* begin *
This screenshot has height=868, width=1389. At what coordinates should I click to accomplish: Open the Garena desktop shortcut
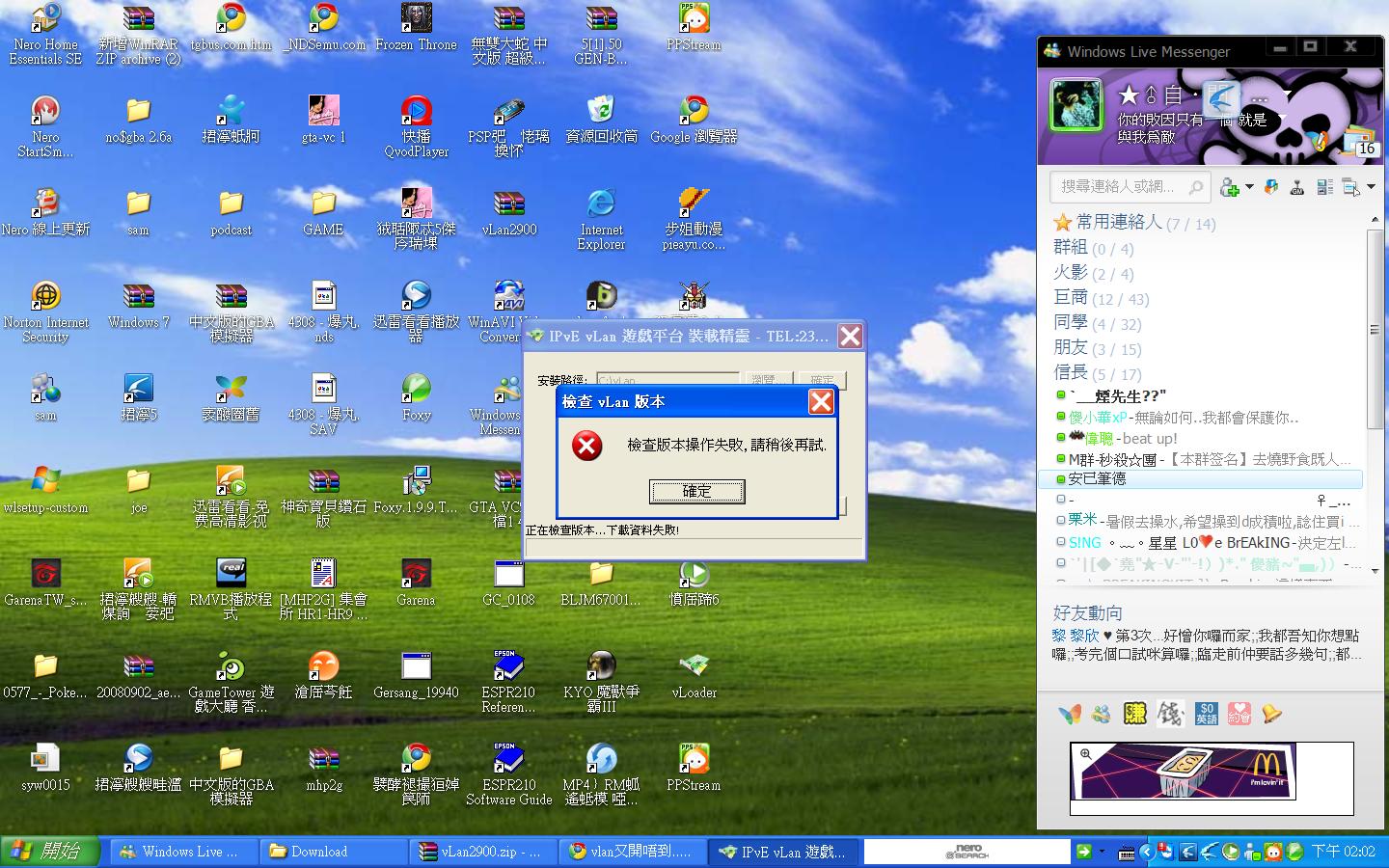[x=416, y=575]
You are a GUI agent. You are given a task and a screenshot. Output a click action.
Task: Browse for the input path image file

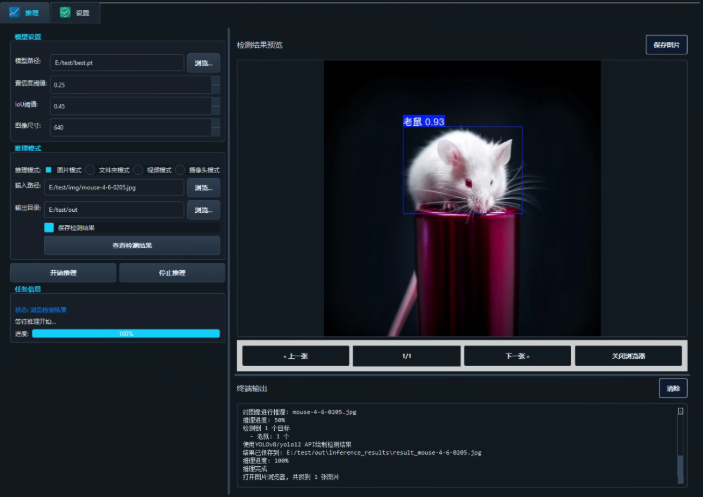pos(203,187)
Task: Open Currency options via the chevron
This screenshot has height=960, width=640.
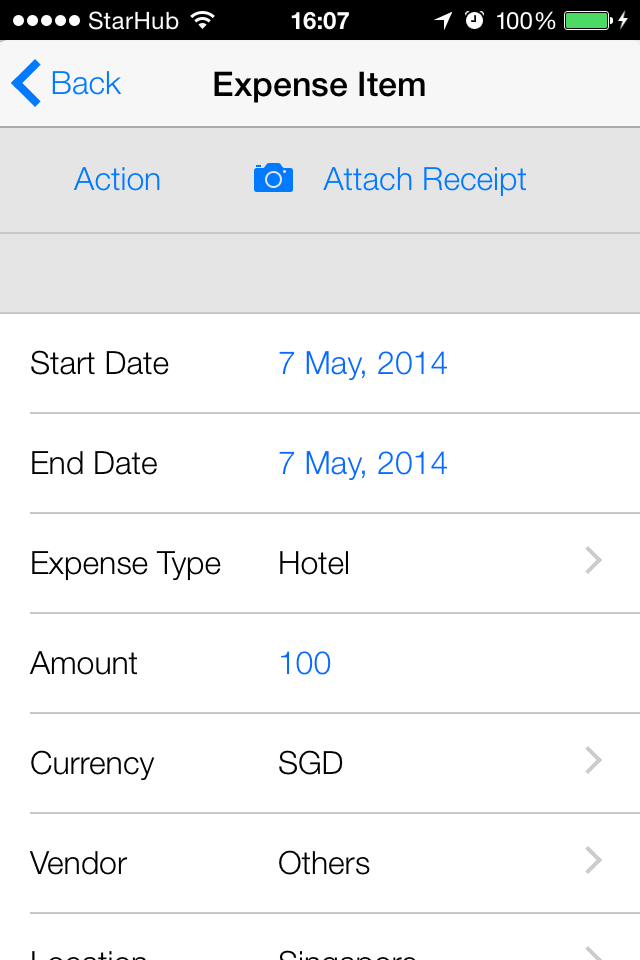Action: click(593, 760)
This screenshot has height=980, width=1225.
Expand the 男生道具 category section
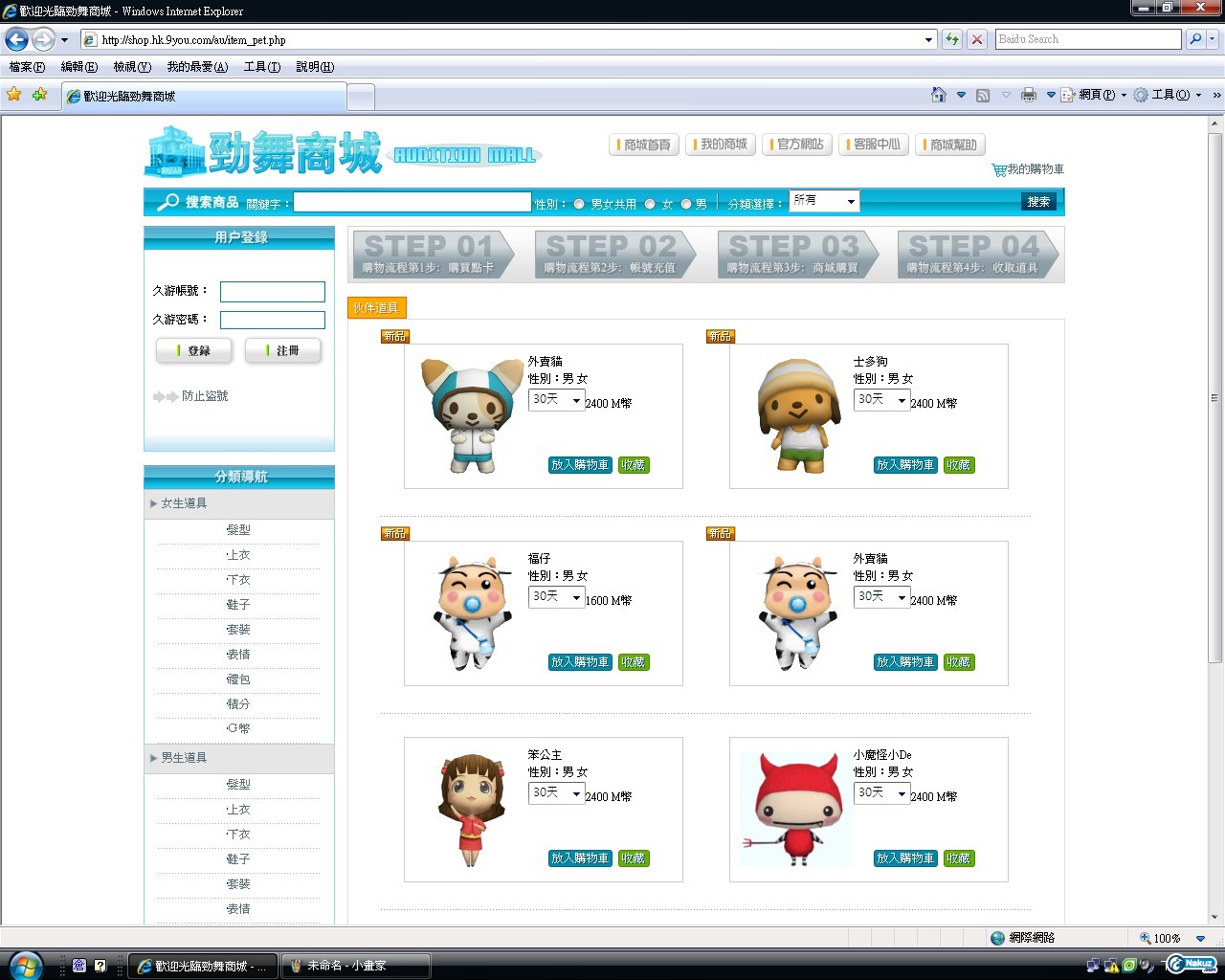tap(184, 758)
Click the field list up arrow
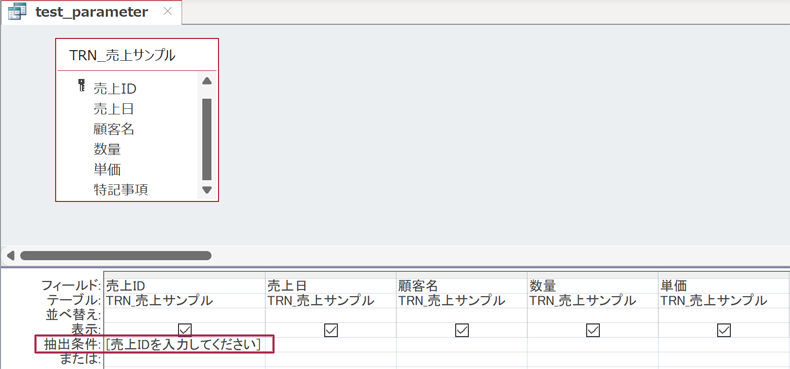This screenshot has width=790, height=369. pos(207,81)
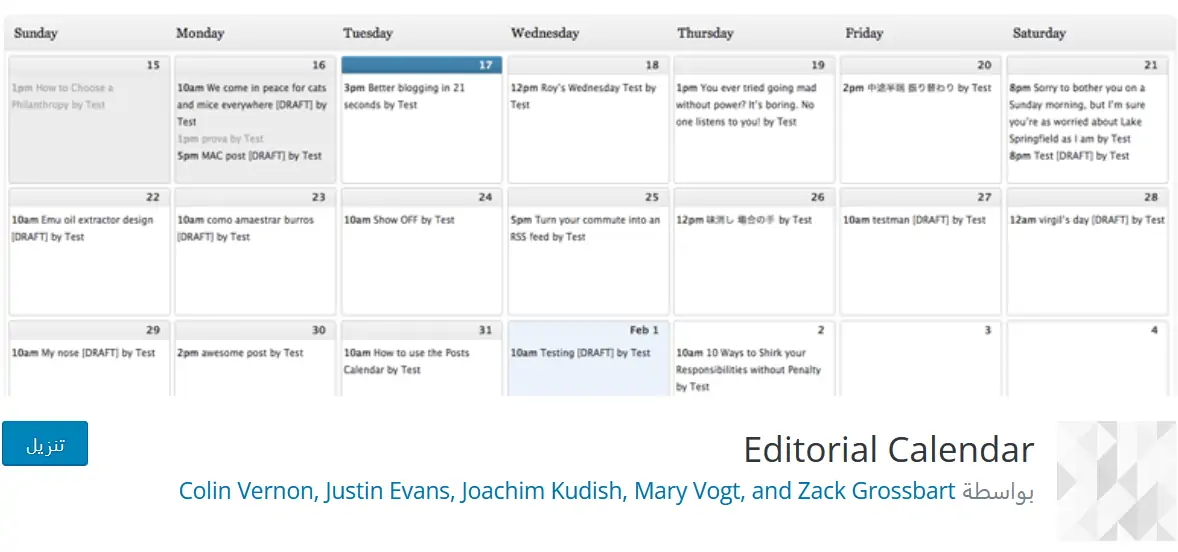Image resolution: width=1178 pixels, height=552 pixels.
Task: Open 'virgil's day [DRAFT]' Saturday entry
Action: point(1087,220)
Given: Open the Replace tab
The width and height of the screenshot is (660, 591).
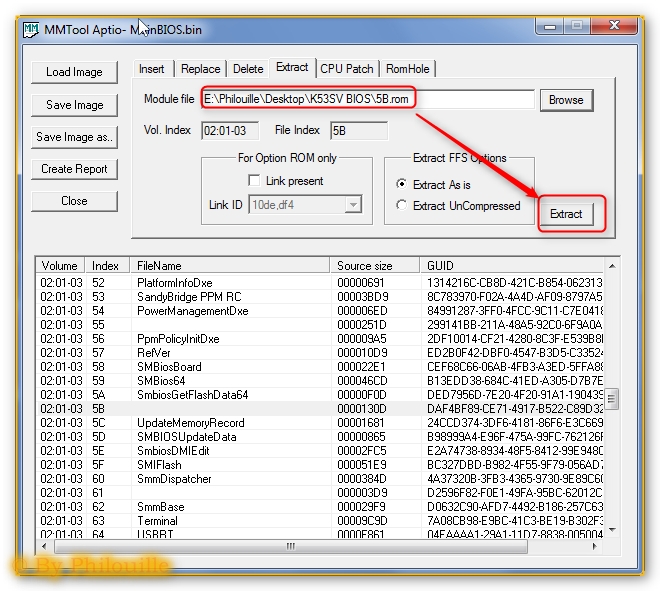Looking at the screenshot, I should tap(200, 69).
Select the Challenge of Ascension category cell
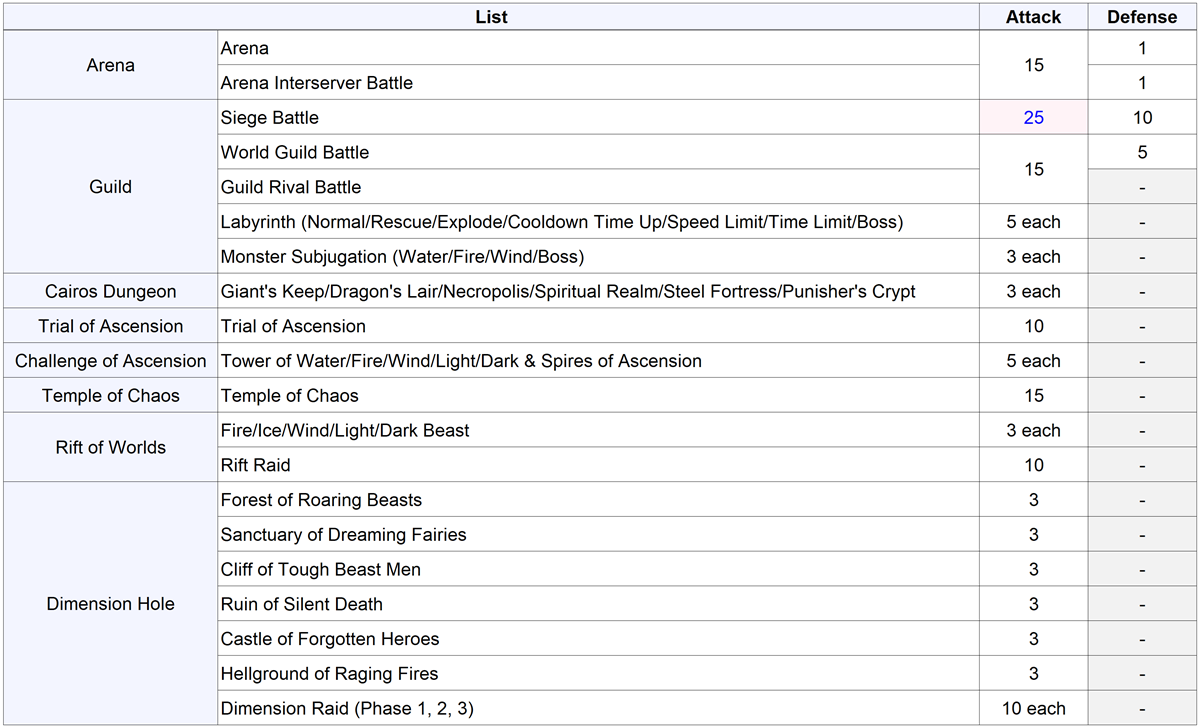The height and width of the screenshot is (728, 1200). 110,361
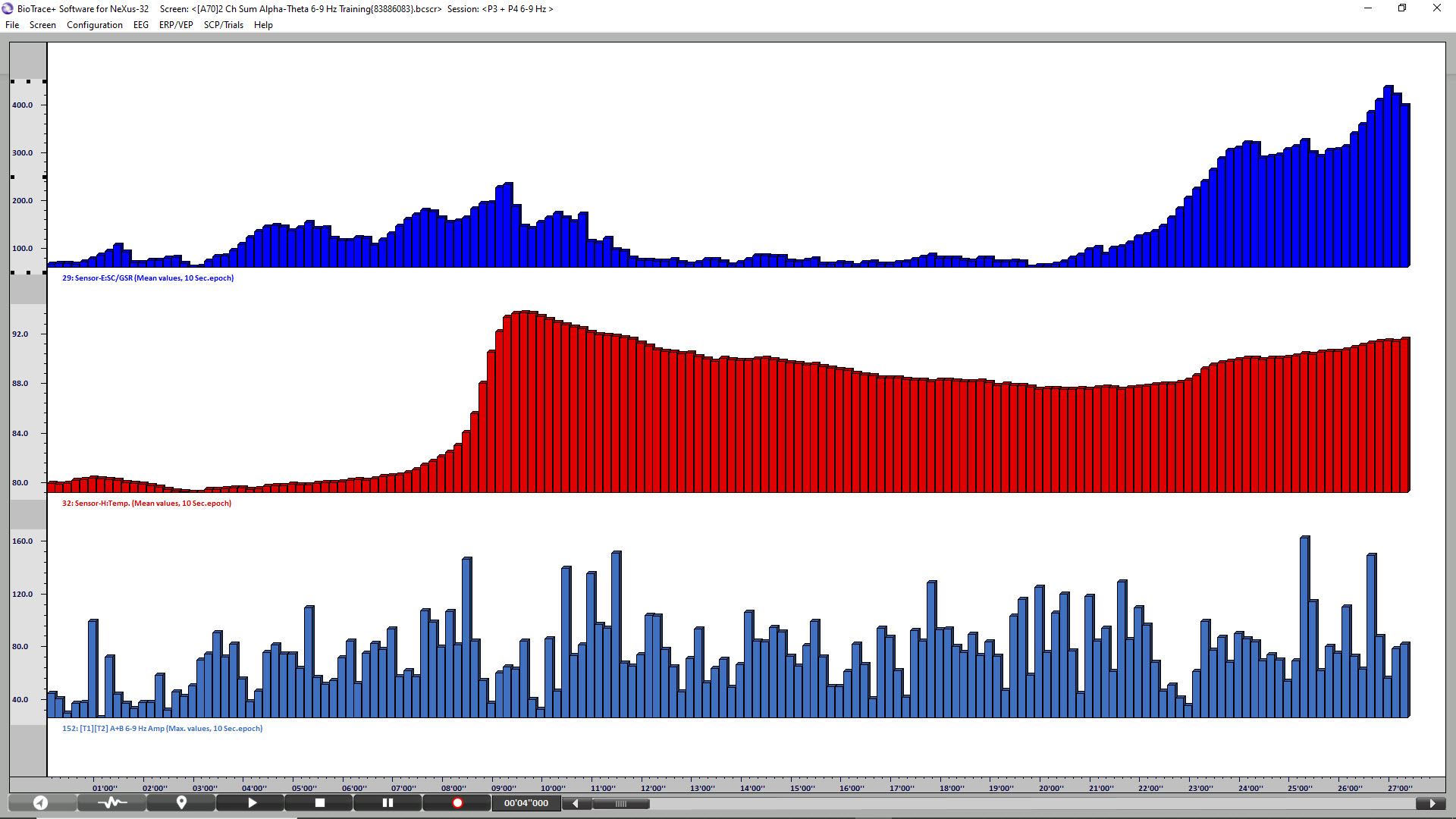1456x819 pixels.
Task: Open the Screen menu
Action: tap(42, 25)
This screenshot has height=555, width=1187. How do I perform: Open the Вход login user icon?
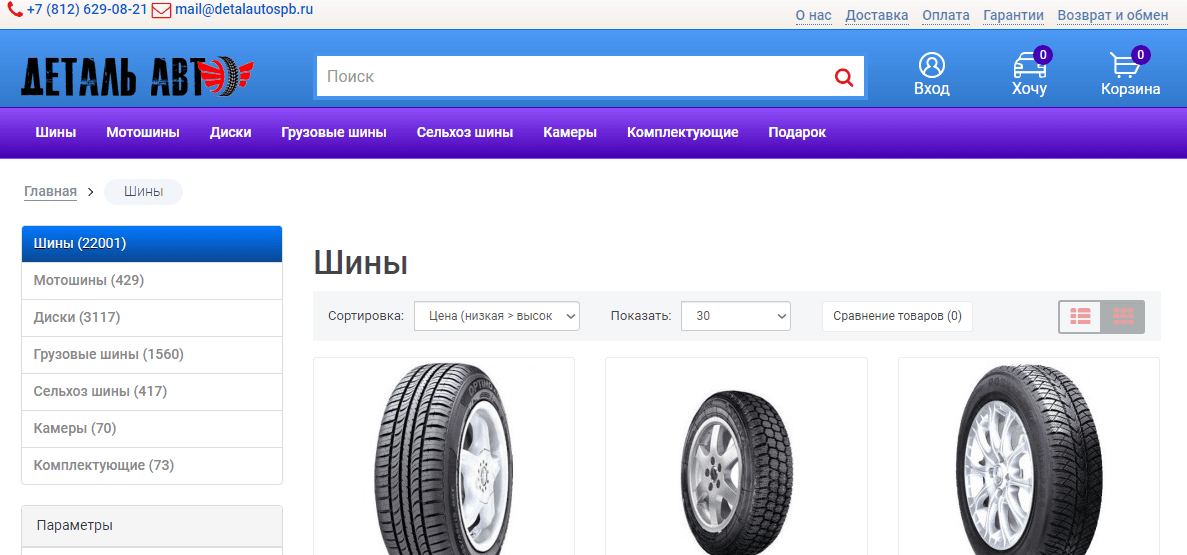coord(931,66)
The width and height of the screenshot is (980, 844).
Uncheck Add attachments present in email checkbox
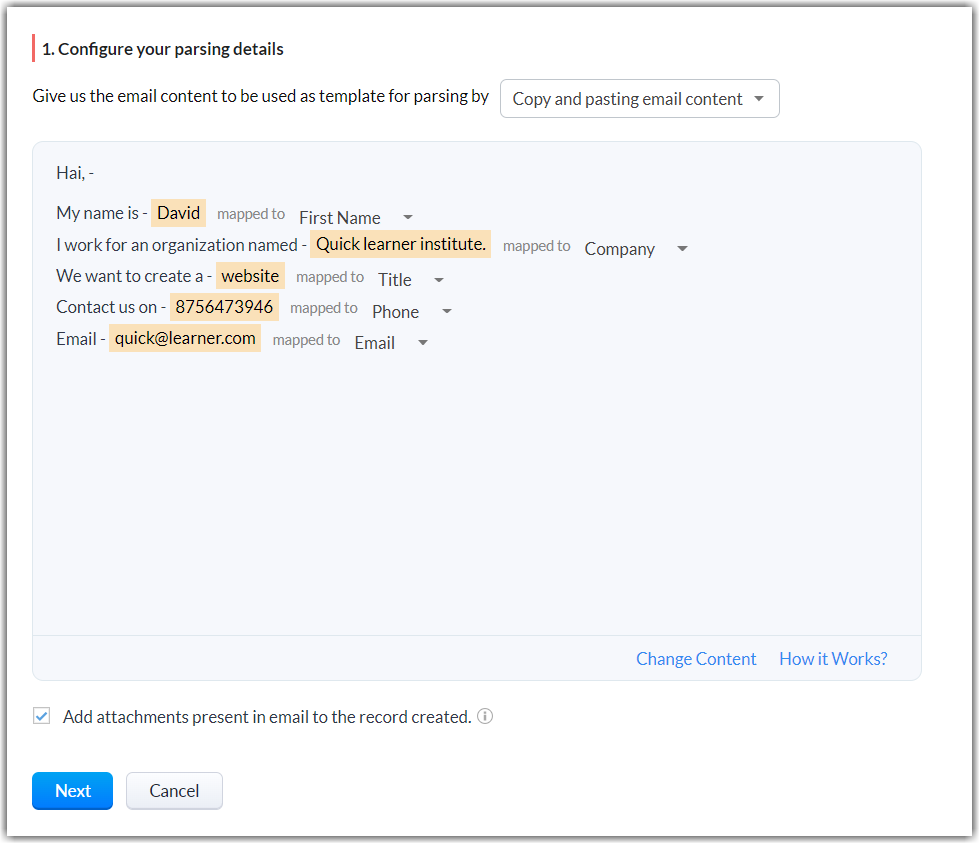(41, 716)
* end *
Convert every line of the rows above into a numbered list, leaving out blank lines and the pictures.

1. This screenshot has height=868, width=1389. At what coordinates should I click to accomplish: Open the Garena desktop shortcut
2. [x=416, y=575]
3. You are a GUI agent. You are given a task and a screenshot. Output a click action.
4. Task: Browse for the input path image file
5. pos(203,187)
6. Task: Open Currency options via the chevron
7. This screenshot has height=960, width=640.
8. Action: click(593, 760)
9. This screenshot has height=980, width=1225.
10. Expand the 男生道具 category section
11. tap(184, 758)
12. Click the field list up arrow
13. This screenshot has width=790, height=369. pos(207,81)
14. Image resolution: width=1178 pixels, height=552 pixels.
15. Task: Open 'virgil's day [DRAFT]' Saturday entry
16. Action: point(1087,220)
17. Given: Open the Replace tab
18. The width and height of the screenshot is (660, 591).
19. Looking at the screenshot, I should tap(200, 69).
20. Select the Challenge of Ascension category cell
21. The height and width of the screenshot is (728, 1200). 110,361
22. 1456x819 pixels.
23. Task: Open the Screen menu
24. Action: tap(42, 25)
25. This screenshot has height=555, width=1187. How do I perform: Open the Вход login user icon?
26. coord(931,66)
27. The width and height of the screenshot is (980, 844).
28. Uncheck Add attachments present in email checkbox
29. (41, 716)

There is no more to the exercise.